Sounds very interesting. Keep us posted. Luv to see pics. Good luck.


----------



## Punkrocka436 (Jul 8, 2003)

So heres the update of what i did yesterday.

1. Took out seats and the whole interior (except for the dash, I am stuck on two screws to get the airbag out from the crossbar, need to get a fucking T50H torx bit
2. Took out all my stereo wiring (re wiring it)
3. Took out all my aftermarket electrical wiring
4. Ran wiring for volt meter
5. Re-wired gauge cluster
6. Painted kick panels
7. Impaled myself on my shifter several time

heading to Napa today for that torx bit, so hopefully i'll get it all in today


----------



## Nismo1997 (Dec 26, 2003)

Why is this posted in Audio when it has to deal with a b-14 interior


----------



## Exalta (Jan 21, 2003)

Those kill switches sound interesting...for the tailgater lights, Euro Spec cars have that..rear fog lights but definitely yours is for a different reason


----------



## captain_shrapnel (Sep 10, 2004)

Best thing for tailgaters: 1,000,000 candlepower spotlight from KMart. Day or night, if you blast someone behind you in the face, they WILL retreat. WHat are you using for the tail light kills, some relays wired to a master switch? Just curious.


----------



## Binger (Aug 29, 2002)

tail light kills are a bad idea, once you switch them off and forget to turn them back on and get rearended your ass is grass.


----------



## Exalta (Jan 21, 2003)

Binger said:


> tail light kills are a bad idea, once you switch them off and forget to turn them back on and get rearended your ass is grass.
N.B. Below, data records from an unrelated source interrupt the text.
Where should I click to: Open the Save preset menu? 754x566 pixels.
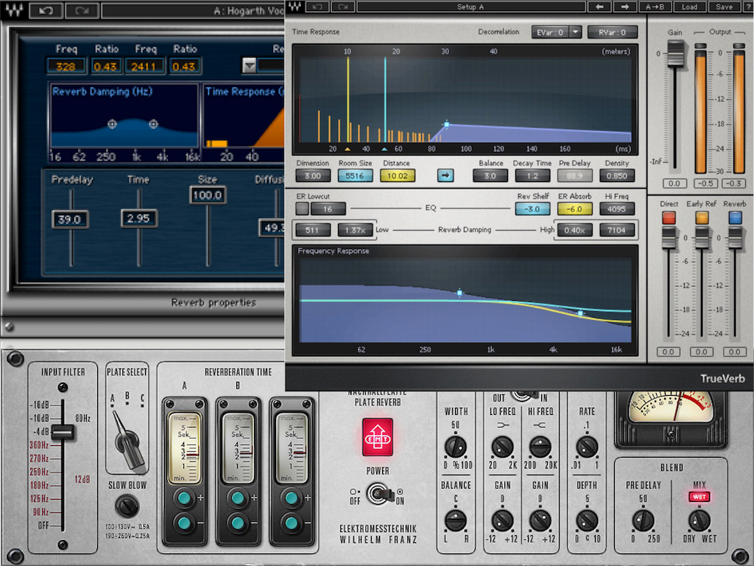pyautogui.click(x=724, y=7)
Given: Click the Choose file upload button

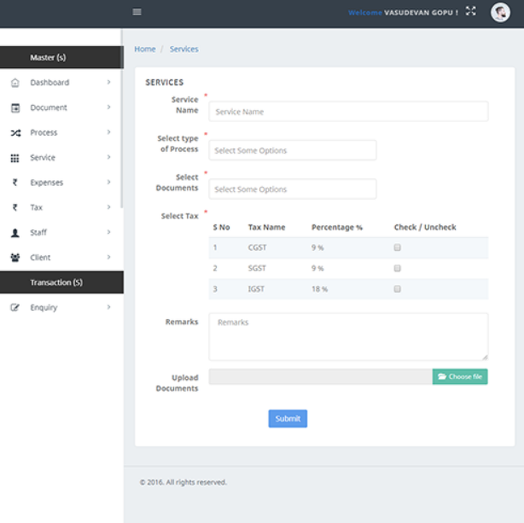Looking at the screenshot, I should point(460,377).
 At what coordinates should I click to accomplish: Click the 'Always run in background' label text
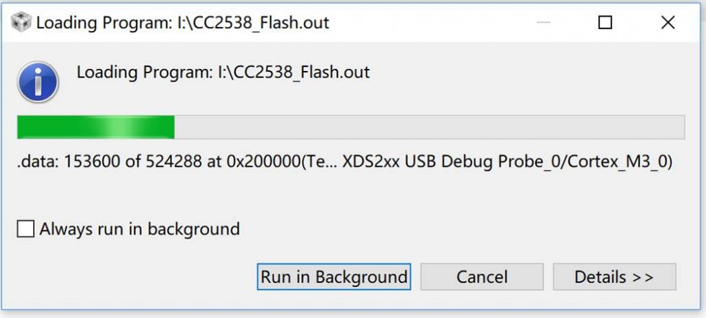(x=139, y=229)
Hmm maybe a LED on the switch that lights up when its turned off might do the trick


----------



## Punkrocka436 (Jul 8, 2003)

the taillight kill is just to use in a short burst. And the lighted LED switch wont work because the switch stays on all the time, and you just flip it to off to turn them off. It kills both taillights, brake lights, and license plate lights.

Binger- even if the taillights are off, you can still see a cars headlights, you would be a moron to rear end someone if their headlights were on

Who cares if it isnt a good idea, i can sell this for up to 200 dollars (i pretty much sell it for whatever they are willing to pay)

I thought about the spotlight, but its easier to just flip a switch and have two strobe lights that flash 120 times a minute to get them off your ass quickly. It doesnt work in the daytime, but then i just resort to doing 30 in a 45 mph zone


----------



## Exalta (Jan 21, 2003)

i like the strobes inside the taillights idea :thumbup:


----------



## Punkrocka436 (Jul 8, 2003)

strobes arent in the taillights, they are sitting on the rear deck. They have a good effect though. A friend of mine has two 55w hella driving lights mounted backwards on his truck, and these things are bright as shit. two 55 watt hellas mounted on my rear deck would look tacky, but these strobes look third brake-lightish


----------



## pete? (Jul 6, 2004)

meh.. i dont know may look kinda tacky you could maybe wound them inside your revers lights? they would be out of view incase the popo haggle you or you could scrape some of that black stuff off the rear glass and mount them insidewhere the third brake light is on other cars


----------



## Punkrocka436 (Jul 8, 2003)

the strobes are really small.....http://www.homestead.com/prosites-llcwccd/12VTSTROBELIGHTS.html that is the place i got them. 10 dollars a piece isnt bad.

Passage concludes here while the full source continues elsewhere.